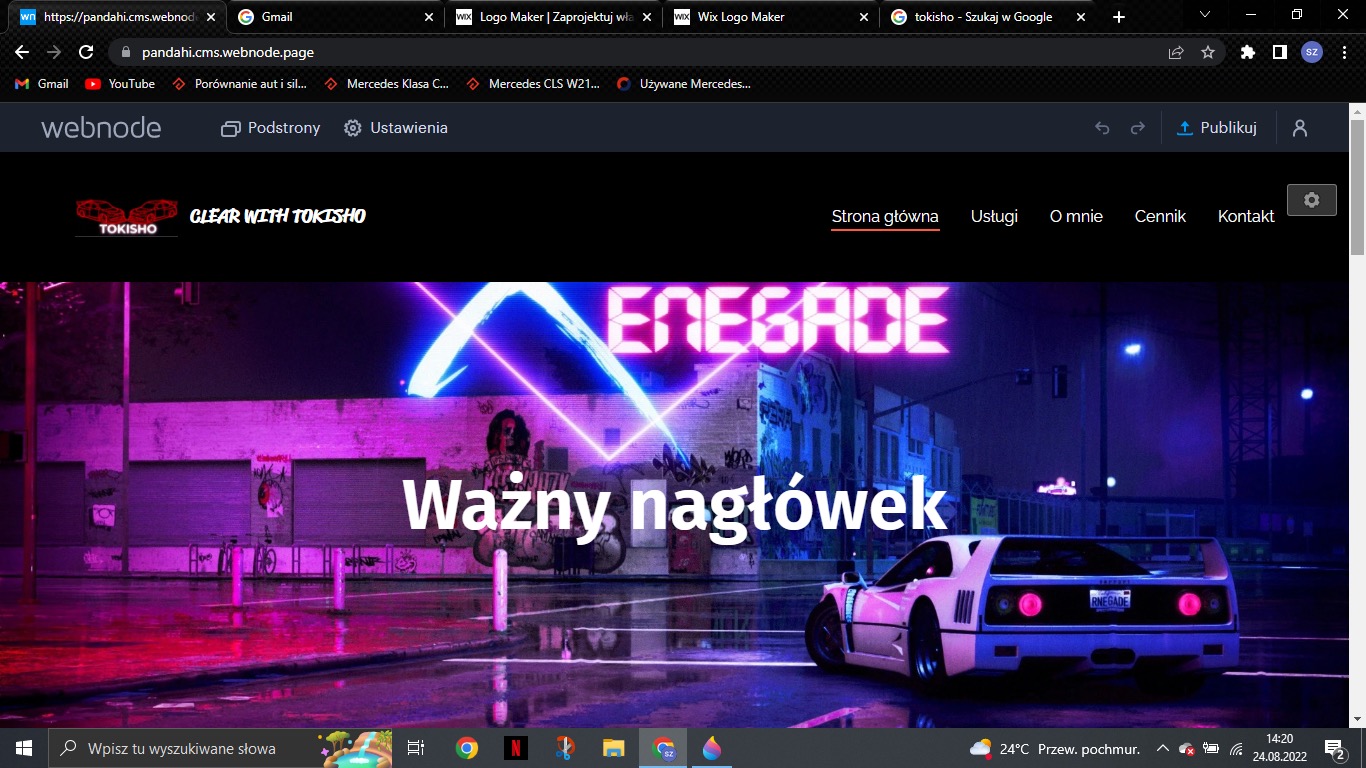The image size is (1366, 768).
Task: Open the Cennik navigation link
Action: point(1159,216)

*-*-*

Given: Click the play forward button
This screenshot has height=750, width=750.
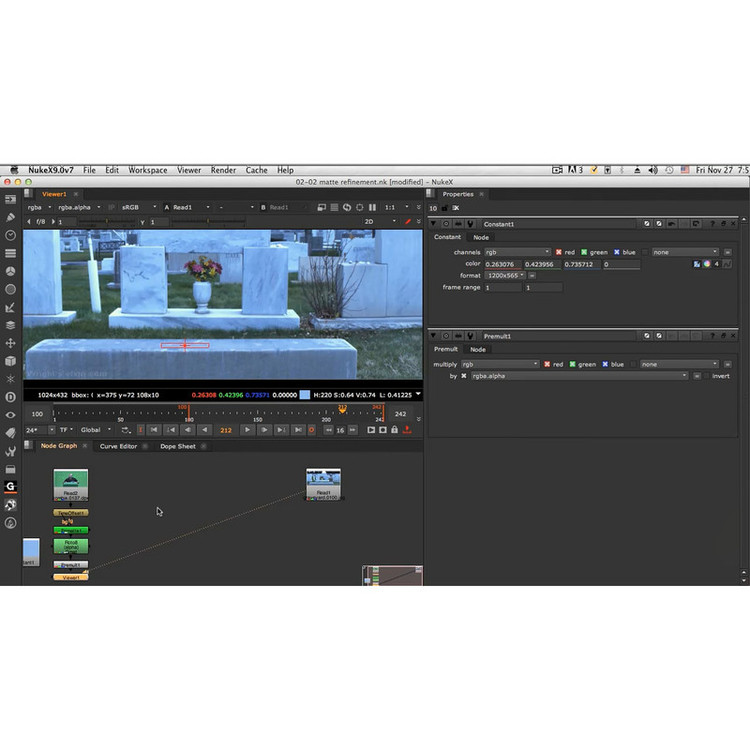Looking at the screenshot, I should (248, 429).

*-*-*

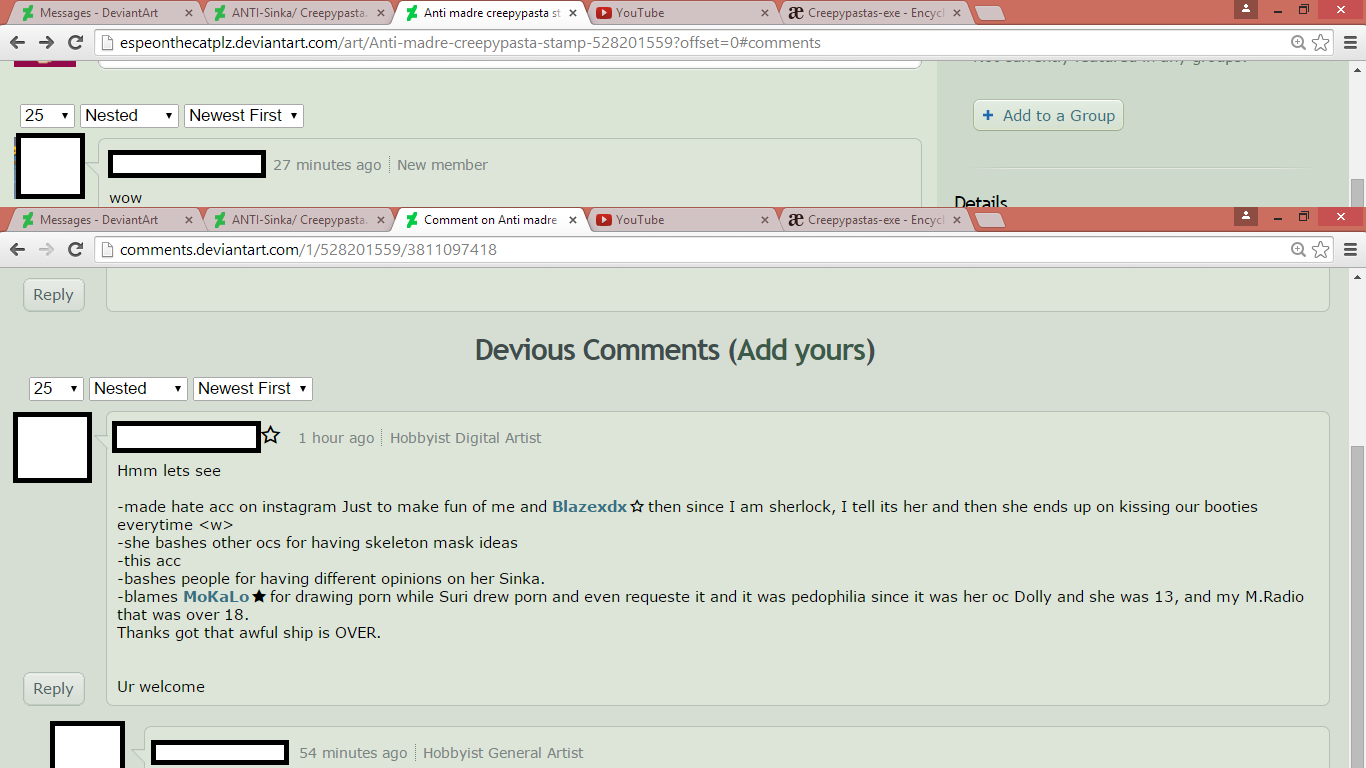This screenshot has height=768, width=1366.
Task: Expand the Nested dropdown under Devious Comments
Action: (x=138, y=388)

*-*-*

- **EXERCÍCIO**: Reproduza fielmente as linhas da listagem desde a que contém "Given: Click the play forward button" até a que contém "Looking at the", incluindo ambas. Omita as imagens na resposta.

- **SOLUÇÃO**:
Given: Click the play forward button
This screenshot has height=750, width=750.
Looking at the screenshot, I should (248, 429).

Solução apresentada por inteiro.